Jonathan Kew at Mozilla pointed something out to me that made me realize I think I've been misunderstanding what Safari's current implementation does. He said:

> According to my testing, it's not exactly that negative values cause the underline to disappear, what's happening is that once the underline crosses the baseline of the text, `skip-ink` behavior kicks in and makes it disappear. If you make the offset so negative that it moves above the letters, it starts to appear again (skipping ascenders etc at first), and sometimes you'll see bits of it in between letters even when it's mostly hidden "behind" them. 

I had thought Safari made the underline disappear for any offset value less than 0 — that the line was disappearing because it was being clipped.
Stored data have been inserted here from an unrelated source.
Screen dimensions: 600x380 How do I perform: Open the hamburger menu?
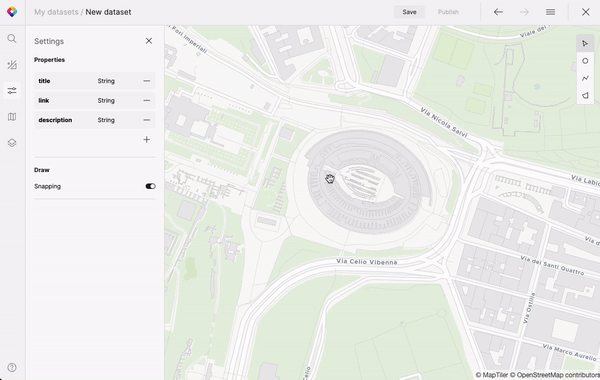[550, 12]
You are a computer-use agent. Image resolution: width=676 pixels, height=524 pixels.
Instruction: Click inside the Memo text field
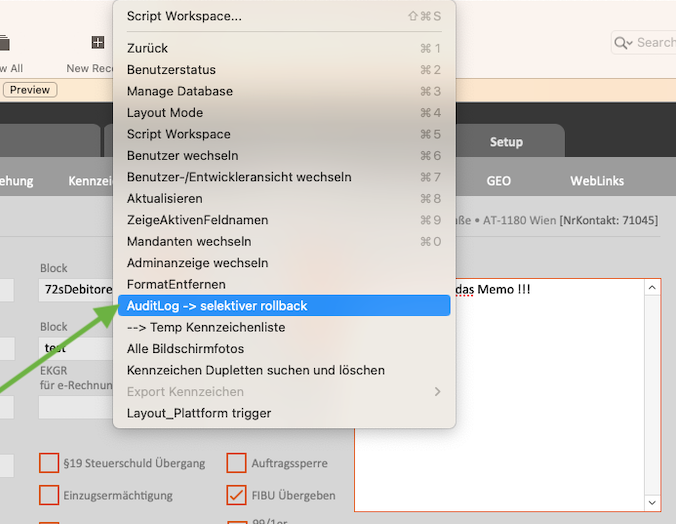(500, 400)
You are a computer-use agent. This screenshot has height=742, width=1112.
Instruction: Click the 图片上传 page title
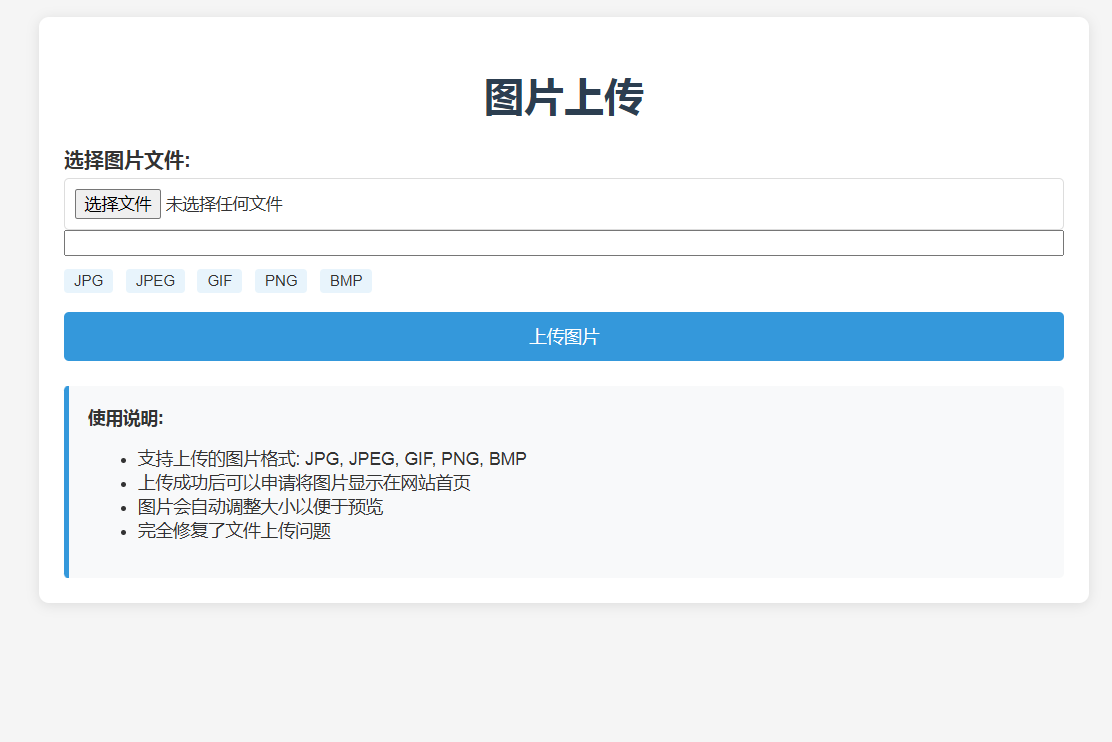pyautogui.click(x=563, y=97)
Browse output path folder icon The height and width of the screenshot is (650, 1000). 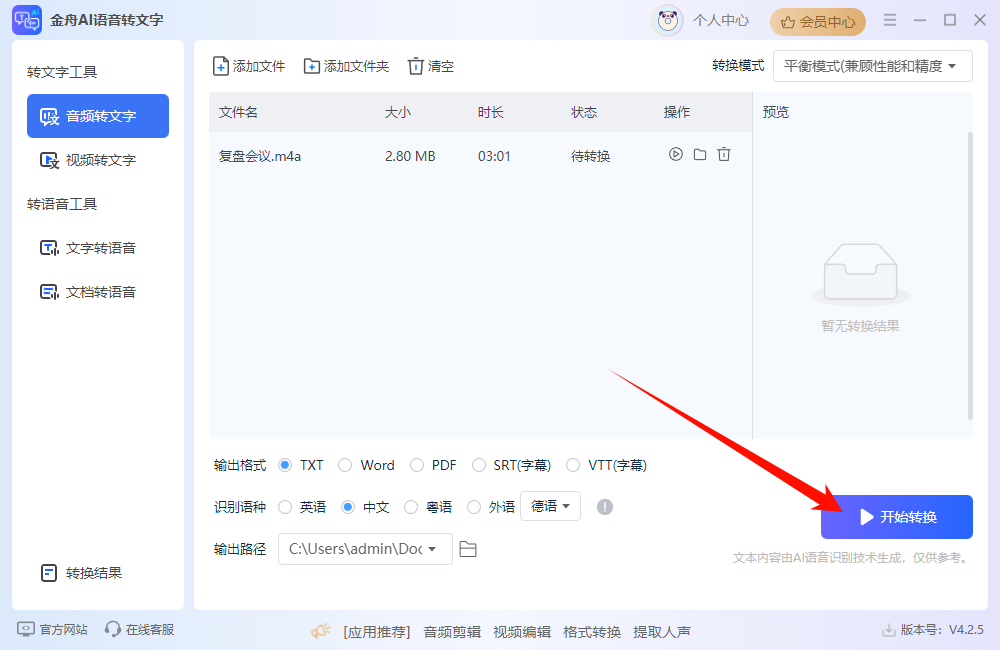coord(468,549)
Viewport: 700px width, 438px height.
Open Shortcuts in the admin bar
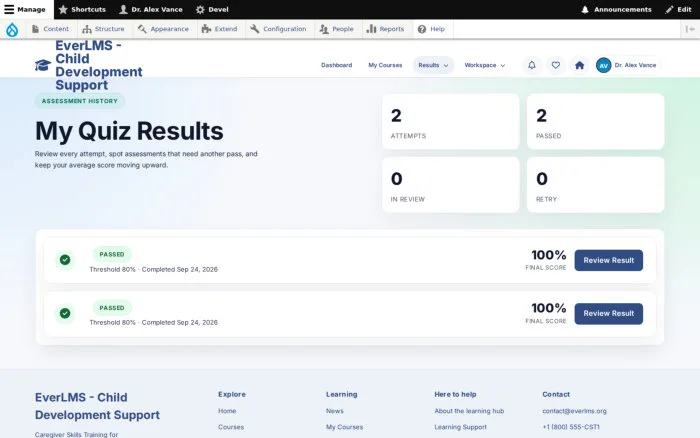pos(83,9)
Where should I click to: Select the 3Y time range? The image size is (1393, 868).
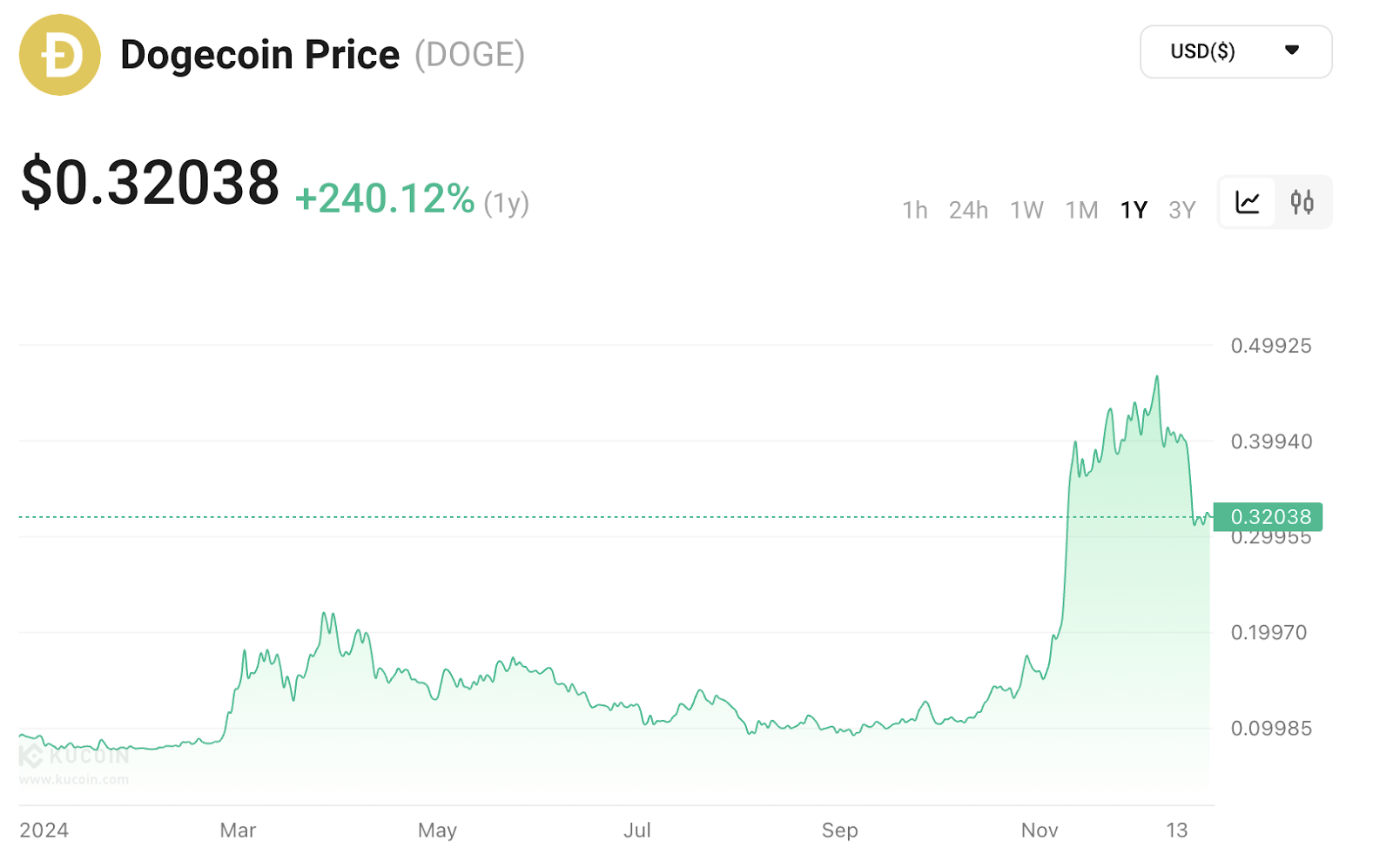pyautogui.click(x=1181, y=210)
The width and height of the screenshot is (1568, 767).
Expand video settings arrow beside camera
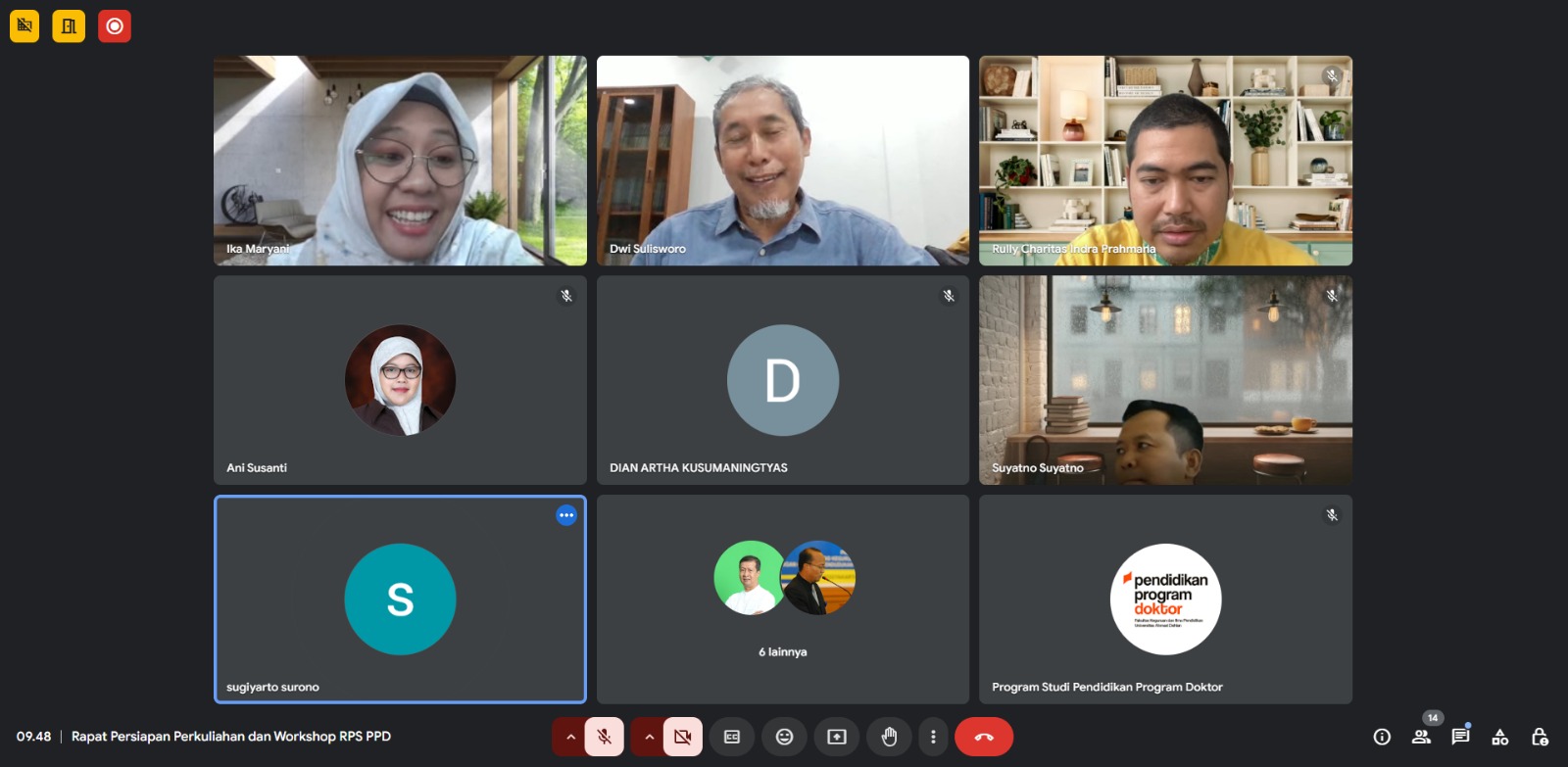(649, 737)
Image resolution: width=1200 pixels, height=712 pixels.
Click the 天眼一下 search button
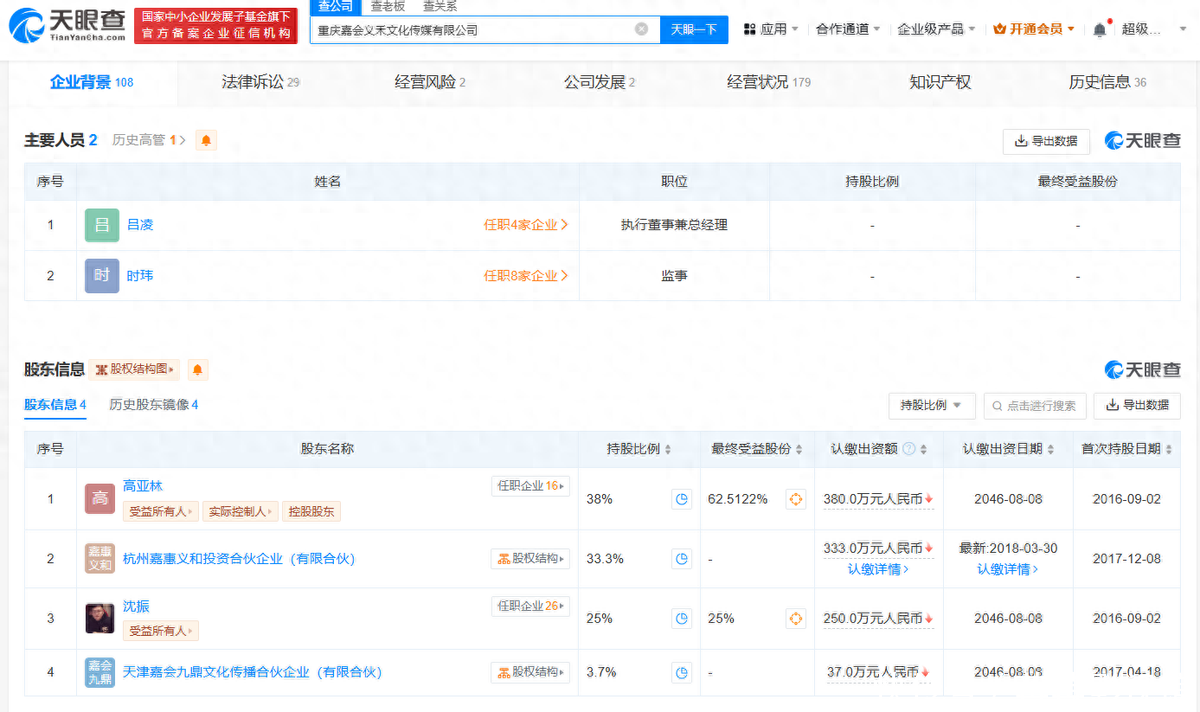[x=694, y=29]
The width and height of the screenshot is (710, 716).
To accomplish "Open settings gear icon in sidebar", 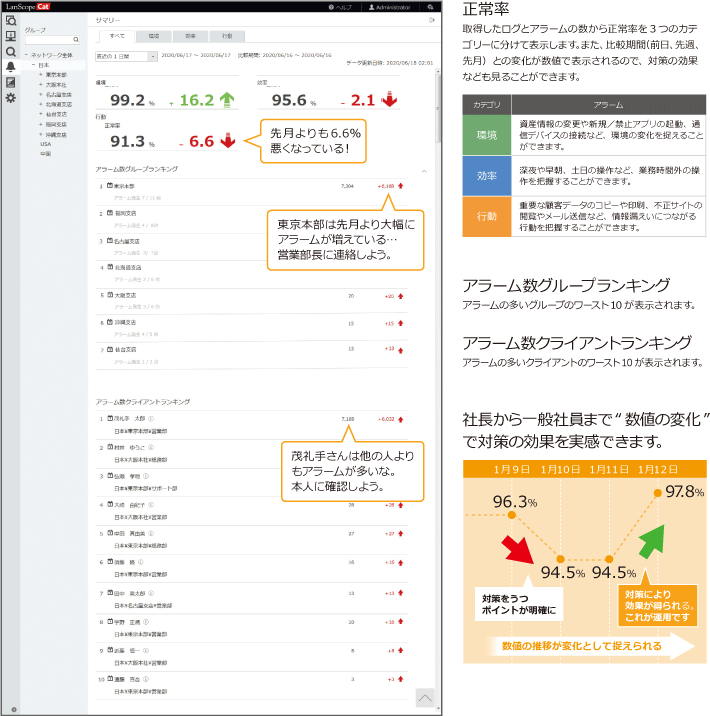I will [11, 98].
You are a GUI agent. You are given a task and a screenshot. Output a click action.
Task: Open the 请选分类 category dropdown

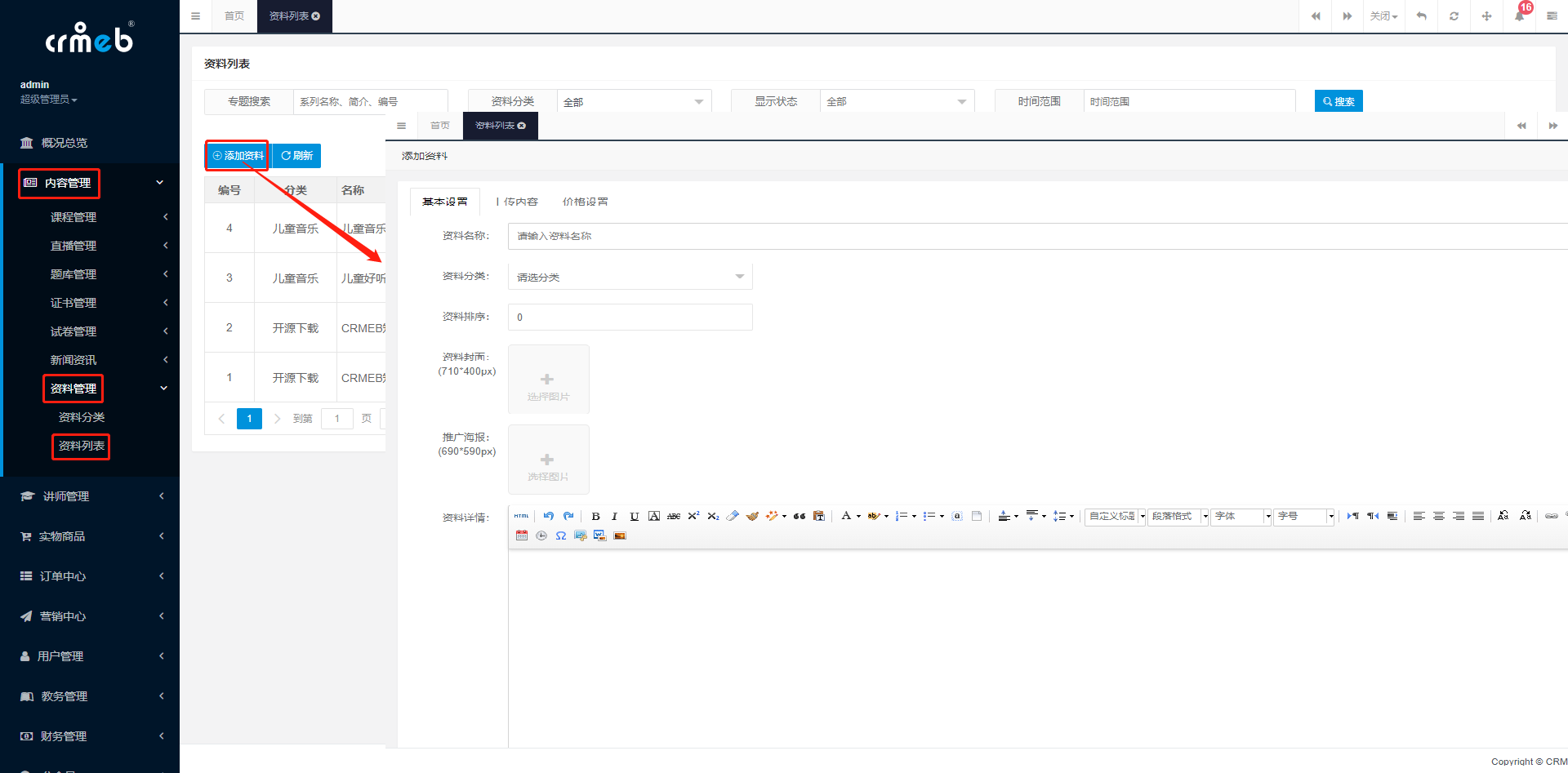click(630, 278)
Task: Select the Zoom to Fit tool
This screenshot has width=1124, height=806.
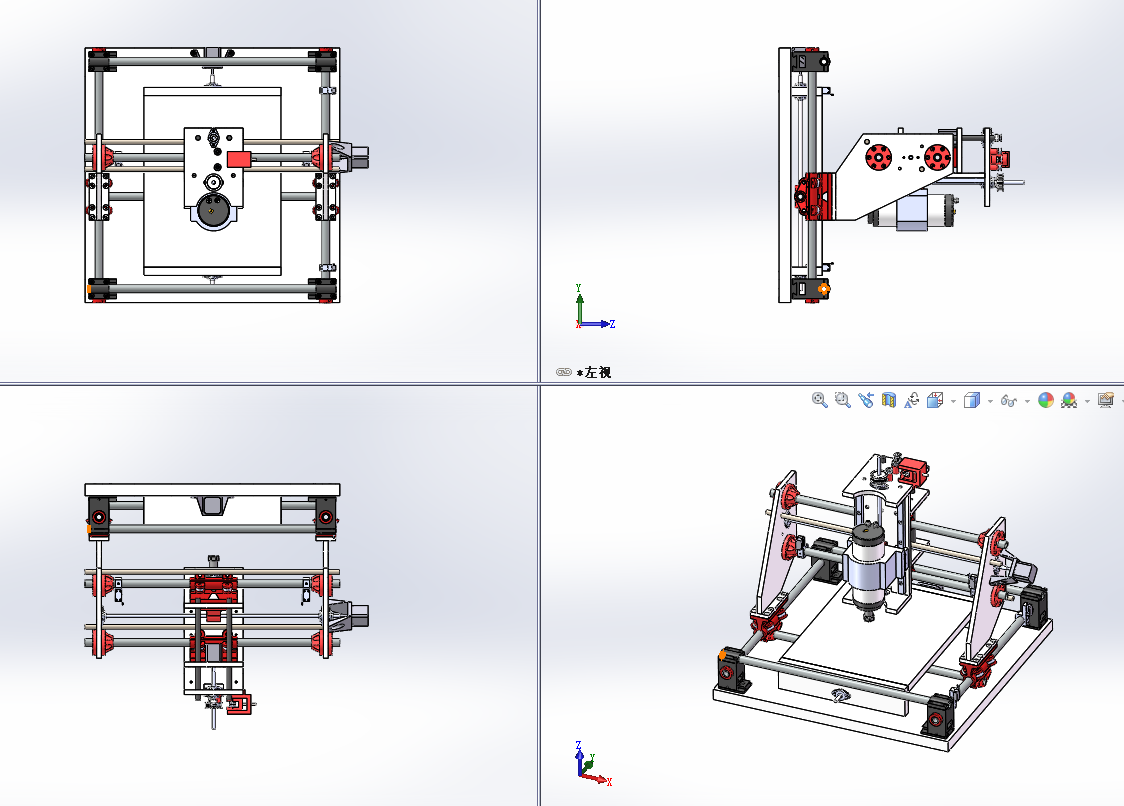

That's not the case.

Instead, this raises the point that without `text-decoration-skip-ink: none` the line does appear to get clipped. Safari needs to implement `text-decoration-skip-ink: none` to make the toolset complete. (And Firefox needs to implement `text-decoration-skip-ink` in general. We hope to do so as we implement the rest of these properties for styling underlines.) 

I don't know that this realization affects the decision before us, but it's true that Authors will need to learn to always pair an explicit `text-decoration-skip-ink: none` every time the want to use `text-underline-offset: [negative value]` — or the line will seem to disappear, and that might be confusing. Apparently it was for me.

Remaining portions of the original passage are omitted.